ABC is a right angled triangle with ∠ABC=90∘ and side lengths AB=24 and BC=7. A semicircle is inscribed in ABC, such that the diameter is on AC and it is tangent to AB and BC. If the radius of the semicircle is an improper fraction of the form a/b, where a and b are positive, coprime integers, what is the value of a+b?

Hmm. Place point D such that ABCD is a rectangle.

Let the center of the semi-circle be at point O on AC.

Draw another semi-circle centered at O, to form a complete circle. Since it is tangent to AB, it is also tangent to DC.

So, the diameter of the circle is 7, and the radius is 7/2, so a+b=9.

its wrong steve

199

To find the radius of the semicircle inscribed in triangle ABC, we can make use of the properties of tangents drawn to a circle from an external point.

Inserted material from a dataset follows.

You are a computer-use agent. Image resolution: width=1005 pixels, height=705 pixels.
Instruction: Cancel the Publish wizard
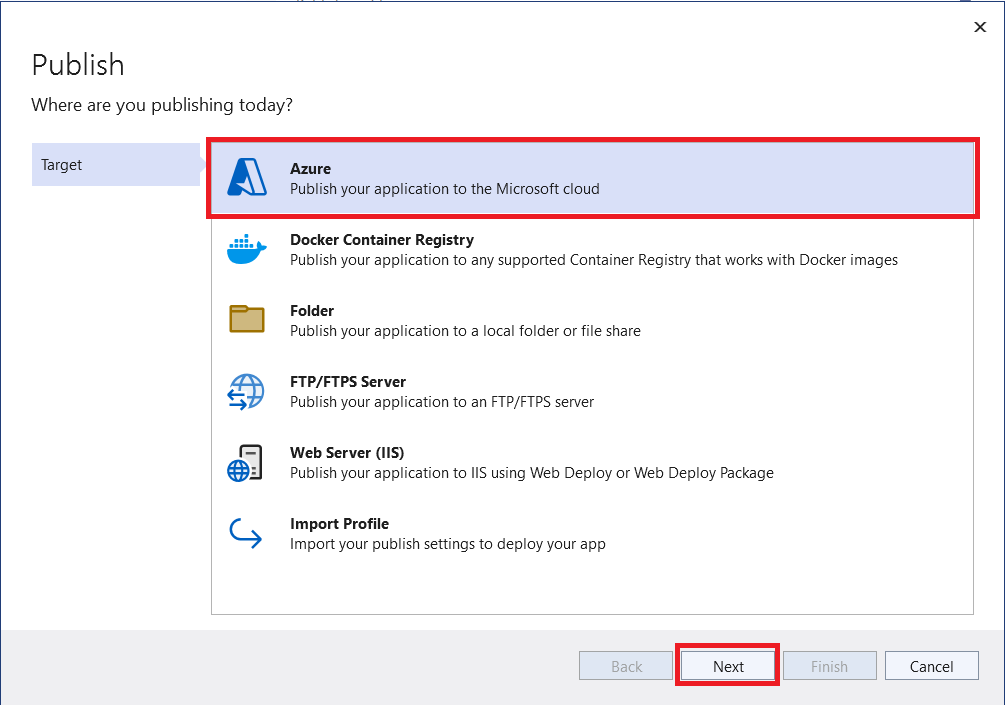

Let's denote the center of the semicircle as O and the point of tangency on AB as D. Since the tangent to the semicircle at D is perpendicular to AB, we have a right triangle ADO, where DO is the radius of the semicircle.

In triangle ABC, we are given that AB = 24 and BC = 7. Since ABC is a right-angled triangle, we can use the Pythagorean theorem to find the length of AC.

AC² = AB² + BC²
AC² = 24² + 7²
AC² = 625
AC = 25

Now, let's consider triangle ADO. We know that AD = AC - CD. Since AC = 25 and CD is the radius of the semicircle, we have:

AD = 25 - CD

To find CD, we observe that AD is equal to the sum of the hypotenuse and one of the legs of the right-angled triangle ADO. Using the Pythagorean theorem, we have:

AD² = AO² + OD²
AD² = (AO + OD)²
AD² = (AC - CD + CD)²
AD² = AC²

Thus, we have:

(25 - CD + CD)² = 25²
625 - 50CD + CD² = 625
CD² - 50CD = 0
CD(CD - 50) = 0

From this, we can see that there are two potential values for CD: CD = 0 or CD = 50. However, CD cannot be 0 since it is the radius of the semicircle, and a semicircle cannot have a radius of 0. Therefore, CD = 50.

Substituting back into the equation AD = 25 - CD, we get:

AD = 25 - 50
AD = -25

Since lengths cannot be negative, we discard this solution and consider the other side of the triangle.

Let's denote the point of tangency on BC as E. Since DE is also the radius of the semicircle, we can apply similar reasoning as above.

Using the Pythagorean theorem on triangle BDE, we have:

BD² = BE² + DE²
24² = BE² + 50²
576 = BE² + 2500
BE² = 2500 - 576
BE² = 1924

Taking the square root of both sides, we find:

BE = √1924
BE = 2√481

Therefore, the radius of the semicircle is half of BE (since it's a semicircle):

Radius = 1/2 * BE = 1/2 * 2√481 = √481

The improper fraction is already in the simplest form, so we can directly conclude that a = 1 and b = 481.

Thus, the value of a + b is:

1 + 481 = 482

Therefore, the value of a + b is 482.